L’armée s’appuie sur d’anciens dirigeants militaires du régime d’al-Bachir qui suivent l’approche des Frères musulmans et les soutiennent, ce qui soulève d’importantes questions quant à leur rôle dans l’attisement du conflit actuel entre le commandant de l’armée, le général Abdel Fattah al-Burhan, et le commandant des Forces de soutien rapide, le général Mohamed Hamdan Dagalo (Hemeti). Ils semblent être la troisième partie qui pourrait potentiellement semer l’extrémisme dans le pays.

Les observateurs ont lié le message enregistré diffusé par l’ancien dirigeant du Parti du Congrès national dissous, Ahmed Haroun, après son évasion de la prison de Kober, ainsi que plusieurs autres dirigeants, au rôle des partisans d’al-Bachir dans les batailles actuelles. Ils sont le parti qui pourrait gagner des avantages après avoir été marginalisés par les forces civiles.

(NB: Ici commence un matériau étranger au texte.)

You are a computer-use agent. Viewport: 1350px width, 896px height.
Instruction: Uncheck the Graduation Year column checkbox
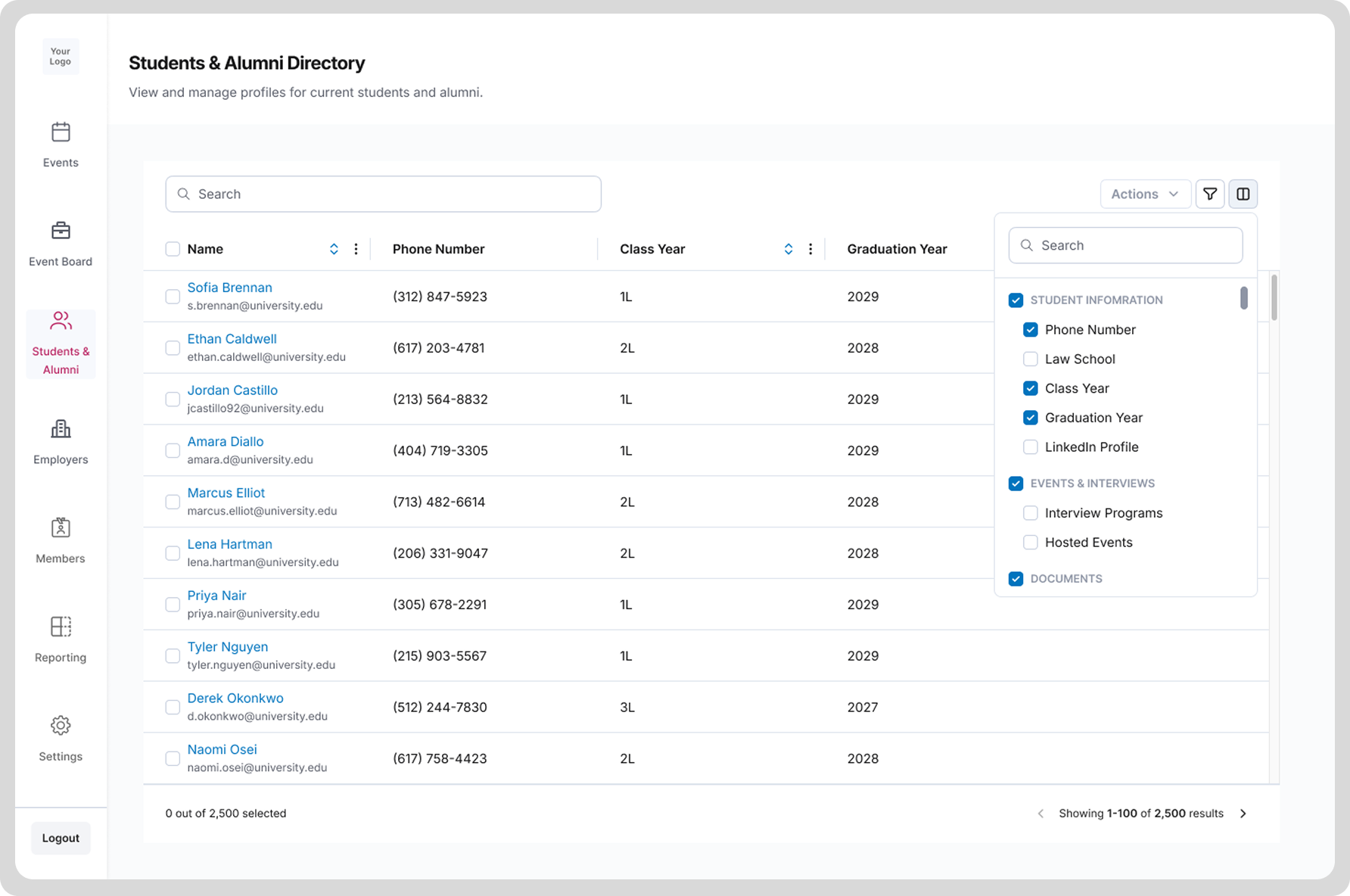pyautogui.click(x=1031, y=418)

Les partisans du mouvement islamique veulent renverser la table et tenter de rééquilibrer le pouvoir en leur faveur en divisant la rue soudanaise et en fomentant la discorde au sein de l’appareil militaire, à la fois dans l’armée et dans les Forces de soutien rapide. C’est leur seul moyen de retrouver de l’influence dans les domaines de la sécurité et de la politique au Soudan. Les islamistes s’appuient sur un courant islamique important présent depuis l’ère d’al-Bachir, et ses membres pourraient abandonner leur quiétisme et jouer un rôle influent dans l’attisement du conflit en commettant des crimes attribués à l’un ou l’autre camp.

Les combats ouverts entre deux factions militaires qui partageaient autrefois le pouvoir au Soudan ont transformé ce pays stratégiquement important en une cible convoitée pour les groupes extrémistes opérant à l’intérieur et dans les pays voisins. Le Soudan, dans ce contexte, semble être un cas pas si exceptionnel, car la poursuite du conflit pourrait transformer l’État en un terreau pour les cellules terroristes, qui pourraient faire face à une forme d’invasion terroriste.

Préparatifs de l’État islamique et d’Al-Qaïda 

L’État islamique (EI) et Al-Qaïda ont tous deux élaboré des plans pour exploiter la situation dans leurs zones d’influence en Afrique de l’Est et de l’Ouest. Compte tenu du conflit en cours entre l’armée et les Forces de soutien rapide, les chances d’Al-Qaïda semblent plus grandes que celles de l’EI. Cela s’explique par l’histoire de la présence d’Al-Qaïda et de son activité au Soudan dans les années 1990, lorsque feu Oussama ben Laden a fait du Soudan son quartier général jusqu’à ce que les États-Unis fassent pression pour son expulsion. Cette histoire a permis à Al-Qaïda de nouer des relations solides avec des hommes politiques influents et des militaires du pays. Ces vestiges existent toujours et entretiennent des liens cachés entre Al-Qaïda et des éléments militaires associés à l’ancien président Omar al-Bachir, qui travaillent à intensifier la situation. De plus, le principal parti dans ces événements, le groupe islamiste, préférerait coopérer avec Al-Qaïda plutôt qu’avec une autre entité.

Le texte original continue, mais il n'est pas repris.